→ QUOTED PASSAGE
Misfortune reared itself just after the engagement when he was drafted on 1 July 1936 into the armed services in Lleida just before the Spanish Civil War which put the planned wedding on hold for the unforeseeable future. But on the night of 20–21 July 1936 he was imprisoned after the commander of the fort he was in awoke him and accused him of being a fascist. He was beaten with a riding crop and locked up in a former chapel with some 20 other prisoners. But he was in good spirits and was encouraging all others not to lose hope or faith. At night he would talk on the meaning of the Christian faith and its importance in everyday life.

In his imprisonment he requested testimonies in his favor from former coworkers but those men were fearful and refused to send testimonies. He was hurt from this but forgave them and hoped for their courage would be renewed. His cousin also suggested that he sign a document hiding his religious beliefs and his renouncement of his place in Christian movements. He refused this as well despite his cousin attempting several more times to persuade him.

On 12 September 1936 he was relocated to the provincial prison and he went from cell to cell to encourage recreation among other prisoners as well as the recitation of rosaries; on 23 September he was subjected to severe interrogation and on the morning of 29 September made a confession to a priest while later waving farewell to his fellow inmates. He did this for he was taken to the town hall to a so-called 'people's court' where the prosecutor asked for the death sentence. He was given the chance to defend himself but said he was proud to be a Christian and he would be glad to die for Jesus Christ. The conclusion of the trial saw the verdict given to him – the death sentence – and all those convicted prisoners were led to an underground passage to a dungeon. He entered it and encouraged the others: "Come on lads ... each of us must prepare ourselves and recommend his soul to God". He addressed a letter first to his sisters and aunt and then to his fiancée to bid them farewell; he also sent a letter to Father Galán.

→ SUPPLIED RECORDS
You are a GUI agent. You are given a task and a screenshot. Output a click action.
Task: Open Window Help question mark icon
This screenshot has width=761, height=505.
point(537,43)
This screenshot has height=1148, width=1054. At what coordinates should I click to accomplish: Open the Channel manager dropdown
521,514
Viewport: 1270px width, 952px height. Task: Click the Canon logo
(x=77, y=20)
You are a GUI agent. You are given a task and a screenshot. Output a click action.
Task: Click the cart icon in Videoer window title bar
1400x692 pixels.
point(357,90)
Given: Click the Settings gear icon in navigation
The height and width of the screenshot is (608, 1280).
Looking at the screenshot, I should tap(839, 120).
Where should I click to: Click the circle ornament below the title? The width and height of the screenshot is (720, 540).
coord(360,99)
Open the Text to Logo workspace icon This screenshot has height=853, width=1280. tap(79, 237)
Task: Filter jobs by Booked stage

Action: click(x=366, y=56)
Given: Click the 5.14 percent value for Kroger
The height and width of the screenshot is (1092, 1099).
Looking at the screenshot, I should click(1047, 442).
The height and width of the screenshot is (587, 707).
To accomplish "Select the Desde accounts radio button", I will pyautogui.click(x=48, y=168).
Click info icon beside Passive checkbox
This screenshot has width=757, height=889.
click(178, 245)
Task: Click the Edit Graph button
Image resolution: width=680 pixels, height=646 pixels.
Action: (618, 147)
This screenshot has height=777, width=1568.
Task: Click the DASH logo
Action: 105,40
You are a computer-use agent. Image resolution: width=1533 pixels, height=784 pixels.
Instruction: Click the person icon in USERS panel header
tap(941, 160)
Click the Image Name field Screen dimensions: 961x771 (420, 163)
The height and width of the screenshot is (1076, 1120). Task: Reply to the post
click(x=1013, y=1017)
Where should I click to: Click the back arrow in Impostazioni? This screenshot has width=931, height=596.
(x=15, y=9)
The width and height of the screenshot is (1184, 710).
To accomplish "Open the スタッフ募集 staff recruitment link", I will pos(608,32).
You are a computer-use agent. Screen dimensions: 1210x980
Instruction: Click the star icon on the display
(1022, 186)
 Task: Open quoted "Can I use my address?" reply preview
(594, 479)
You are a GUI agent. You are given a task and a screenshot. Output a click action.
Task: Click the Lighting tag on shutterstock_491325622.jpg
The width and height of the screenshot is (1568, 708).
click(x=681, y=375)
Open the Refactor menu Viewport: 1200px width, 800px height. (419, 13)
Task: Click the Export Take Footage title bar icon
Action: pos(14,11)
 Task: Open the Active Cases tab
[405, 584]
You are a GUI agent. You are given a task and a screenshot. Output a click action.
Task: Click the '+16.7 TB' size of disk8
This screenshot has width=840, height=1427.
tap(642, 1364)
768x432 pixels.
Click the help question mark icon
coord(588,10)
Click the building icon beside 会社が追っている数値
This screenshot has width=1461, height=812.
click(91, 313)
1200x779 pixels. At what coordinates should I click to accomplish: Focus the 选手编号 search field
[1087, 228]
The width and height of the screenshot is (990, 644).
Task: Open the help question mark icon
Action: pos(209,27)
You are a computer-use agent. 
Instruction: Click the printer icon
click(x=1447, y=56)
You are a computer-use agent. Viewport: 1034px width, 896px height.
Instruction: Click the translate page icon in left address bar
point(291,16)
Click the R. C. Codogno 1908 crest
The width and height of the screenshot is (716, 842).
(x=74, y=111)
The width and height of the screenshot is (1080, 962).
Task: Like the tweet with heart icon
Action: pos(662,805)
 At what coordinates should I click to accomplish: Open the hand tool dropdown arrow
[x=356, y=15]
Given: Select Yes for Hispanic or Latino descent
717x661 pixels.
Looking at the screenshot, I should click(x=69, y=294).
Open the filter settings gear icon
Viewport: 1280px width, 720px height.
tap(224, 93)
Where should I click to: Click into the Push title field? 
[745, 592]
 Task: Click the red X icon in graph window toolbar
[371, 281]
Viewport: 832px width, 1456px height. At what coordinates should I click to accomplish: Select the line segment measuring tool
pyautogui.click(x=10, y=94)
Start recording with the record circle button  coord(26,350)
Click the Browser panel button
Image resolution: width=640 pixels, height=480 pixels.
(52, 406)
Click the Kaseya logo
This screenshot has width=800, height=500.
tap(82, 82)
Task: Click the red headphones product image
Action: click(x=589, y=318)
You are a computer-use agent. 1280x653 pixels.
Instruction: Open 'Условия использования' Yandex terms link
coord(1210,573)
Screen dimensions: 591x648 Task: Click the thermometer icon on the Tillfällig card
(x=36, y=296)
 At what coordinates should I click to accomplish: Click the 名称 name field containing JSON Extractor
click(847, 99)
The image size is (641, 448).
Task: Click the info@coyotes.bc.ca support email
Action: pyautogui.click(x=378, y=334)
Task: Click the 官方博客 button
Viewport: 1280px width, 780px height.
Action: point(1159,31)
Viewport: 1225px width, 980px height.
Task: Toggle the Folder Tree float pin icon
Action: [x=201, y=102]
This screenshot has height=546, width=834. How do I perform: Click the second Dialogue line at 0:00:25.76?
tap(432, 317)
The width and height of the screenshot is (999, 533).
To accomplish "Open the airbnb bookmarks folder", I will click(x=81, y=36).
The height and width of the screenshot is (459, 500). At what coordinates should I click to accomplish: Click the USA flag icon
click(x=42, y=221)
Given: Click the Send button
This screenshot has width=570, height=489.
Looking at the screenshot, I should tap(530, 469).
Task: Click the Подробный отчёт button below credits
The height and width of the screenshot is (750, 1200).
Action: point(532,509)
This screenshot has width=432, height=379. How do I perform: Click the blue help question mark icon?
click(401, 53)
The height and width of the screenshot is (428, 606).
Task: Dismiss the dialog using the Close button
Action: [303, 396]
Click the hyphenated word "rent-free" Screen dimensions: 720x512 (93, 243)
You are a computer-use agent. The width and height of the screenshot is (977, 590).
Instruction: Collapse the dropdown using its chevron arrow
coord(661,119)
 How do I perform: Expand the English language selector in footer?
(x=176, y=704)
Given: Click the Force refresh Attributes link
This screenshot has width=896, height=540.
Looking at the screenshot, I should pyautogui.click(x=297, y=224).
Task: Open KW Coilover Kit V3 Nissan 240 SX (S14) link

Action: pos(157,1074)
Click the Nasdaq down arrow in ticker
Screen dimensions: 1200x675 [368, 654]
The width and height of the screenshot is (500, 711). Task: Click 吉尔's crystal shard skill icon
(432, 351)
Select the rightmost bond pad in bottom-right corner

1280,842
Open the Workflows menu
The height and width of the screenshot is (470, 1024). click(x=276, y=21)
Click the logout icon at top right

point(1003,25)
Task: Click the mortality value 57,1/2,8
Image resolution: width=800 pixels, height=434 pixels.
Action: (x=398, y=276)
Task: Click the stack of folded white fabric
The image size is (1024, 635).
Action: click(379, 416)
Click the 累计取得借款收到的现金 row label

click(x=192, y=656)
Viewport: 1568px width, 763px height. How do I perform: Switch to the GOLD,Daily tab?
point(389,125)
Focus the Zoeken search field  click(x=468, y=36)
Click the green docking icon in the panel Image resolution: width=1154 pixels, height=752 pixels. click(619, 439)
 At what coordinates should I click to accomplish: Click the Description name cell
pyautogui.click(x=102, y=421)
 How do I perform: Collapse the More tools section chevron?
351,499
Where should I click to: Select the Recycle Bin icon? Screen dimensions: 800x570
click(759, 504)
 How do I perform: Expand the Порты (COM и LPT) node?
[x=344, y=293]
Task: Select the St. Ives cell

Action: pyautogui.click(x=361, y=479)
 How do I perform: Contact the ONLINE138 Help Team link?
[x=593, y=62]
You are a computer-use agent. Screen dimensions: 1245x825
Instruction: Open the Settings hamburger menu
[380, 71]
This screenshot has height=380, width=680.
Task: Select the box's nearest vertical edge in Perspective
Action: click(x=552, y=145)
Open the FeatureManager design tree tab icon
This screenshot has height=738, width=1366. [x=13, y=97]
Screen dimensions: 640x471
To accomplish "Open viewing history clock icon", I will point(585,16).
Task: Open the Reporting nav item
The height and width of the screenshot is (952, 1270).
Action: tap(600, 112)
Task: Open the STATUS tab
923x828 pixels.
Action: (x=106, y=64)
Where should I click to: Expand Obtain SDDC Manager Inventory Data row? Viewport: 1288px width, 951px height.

→ WHAT YOU SHOULD DO
Judge whether each of these statements agrees with the account of his imprisonment, answering yes or no and quoting the words of the text that settle it: (a) He was drafted into the armed services in Lleida on 1 July 1936. (b) His former coworkers sent testimonies in his favor. (c) He wrote to his fiancée before he wrote to his sisters and aunt. Rely only on the text.

→ EXERCISE SOLUTION
(a) Yes: "he was drafted on 1 July 1936 into the armed services in Lleida"
(b) No: "those men were fearful and refused to send testimonies"
(c) No: "He addressed a letter first to his sisters and aunt and then to his fiancée"